I think I have actually run out of time

I officially do not have enough time for all of my hobbies. I used to have it all figured out:

work out before work (I work a swing shift)
read on my dinner break
knit after work while watching TV with Markles
sew on my days off

Note: this does not seem to leave time for cleaning. The one thing that seems to motivate me to clean is the threat that someone may come over. That turns me into an instant cleaning madwoman. If they don't come over, that's OK. My house is clean. So invite yourself over. Or at least threaten to.

But now I have a new hobby: embroidery. And I've been thrifting. And antiquing. And quilting. And I still want to work on my pattern drafting skills. Dear, God! I haven't the time for it all. The house work will definitely have to be dropped, company or not.

Here are my first embroidery projects.
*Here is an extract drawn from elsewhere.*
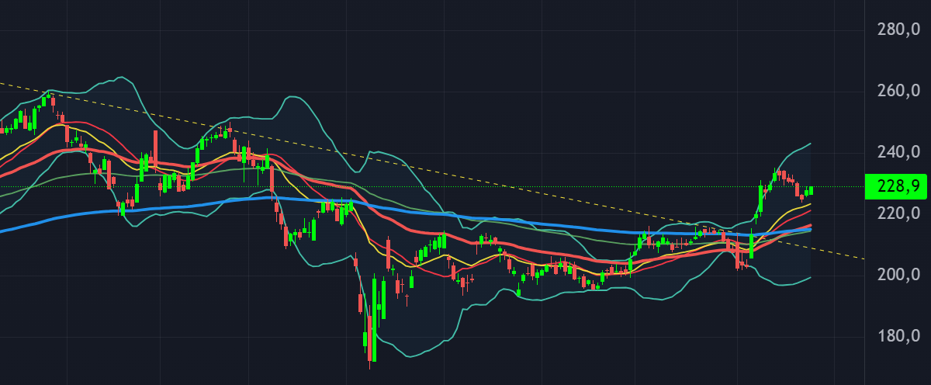Screen dimensions: 931x385
Task: Click the 220,0 price axis label
Action: pyautogui.click(x=898, y=213)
The transfers are from "The Kitchen Linens Book" by EllynAnne Geisel. See this post.


The back of the book includes a bunch of vintage iron-on transfers, reproductions from a McCalls 1945 line.
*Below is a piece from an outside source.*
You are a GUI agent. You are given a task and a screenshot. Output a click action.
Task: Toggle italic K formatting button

These are done on flour sack cloths purchased at Hobby Lobby in the needlework section.


They're so happy, those fruits, candies and ... uh ... whatever that thing on the right is.
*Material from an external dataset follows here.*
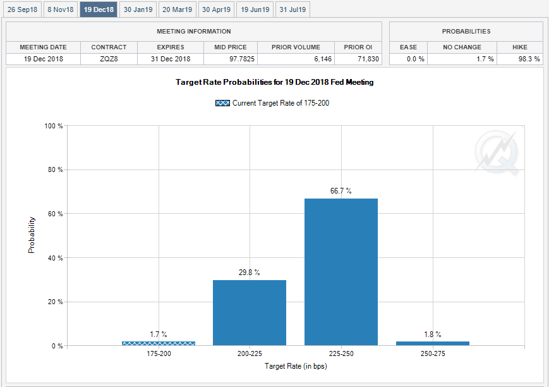Click the small 250-275 probability bar
Image resolution: width=549 pixels, height=387 pixels.
pyautogui.click(x=433, y=343)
I also went to thrift stores and bought a bunch of blank linens. I selected only ones that appeared to be cotton or linen. I got some napkins (which I use just on a day to day basis, so I don't need full, matching sets) and a dresser scarf and a table square. All blank canvases that I can embroider, and all 99 cents to $1.99. Can't beat that! I'm thinking of embroidering the dresser scarf for my grandma's birthday on Aug. 8.

I love the flowers on this dainty little napkin. This was so fast to do, too.


Furthermore, I discovered a Web site so wonderful, I could burst. Or spend all of my money there. Or both. It's called Sublime Stitching. And it proves that old-fashioned women's work is perfectly cool and trendy. And not old-fashioned at all. Go check out the transfer patterns. (But then come back. I'm not done.)

((tick-tock, tick-tock))

Did you go look? Aren't they the cutest things ever? I bought her book, "Sublime Stitching" by Jenny Hart, too. It's also filled with transfer patterns, albeit more generic ones than the patterns you can buy online. I ordered this one and this one off the site.


I would also like to mention another thrift store find in the fabric section (or "material," they call it. I find that only people who don't sew call it "material" instead of fabric. And considering that they priced a small piece of muslin at $6 AT A THRIFT STORE, I am fairly certain that they don't sew).

What I found was a two-yard piece of pinstriped wool. Real wool! Like what you cannot find at chain stores like JoAnn's. Or at least, I never do. Real wool! Like the kind that costs $14 a yard.

How do I know it's real wool? Well, I did a burn test. Did you know you can get at least a rough idea of a fabric's fiber content by burning it? I learned this in Fabric Science class. Pull off a few strands from the fraying end and hold them with tweezers. This is important. DO NOT use your fingers. Next, bring a flame toward it. First, note if the fibers shrink back from the flame. Wool should do this. Then it should ignite, and it should burn a little and then self-extinguish. It should smell like burning hair (no surprise). Finally, the burned residue should be slightly hard, but easily crushable between your fingers.

All fibers have different reactions. For instance, polyester sort of melts, so the bead if forms after it burns is hard, like plastic. And the smell is awful.

So, now I know it is really wool. And I know you are impressed that I got two yards of it for $5.99. Because my husband doesn't appreciate my find. He says it looks like "poor-people clothes." And like it belongs on people in an orphanage.

Bah. Maybe he should go take a closer look at his suits.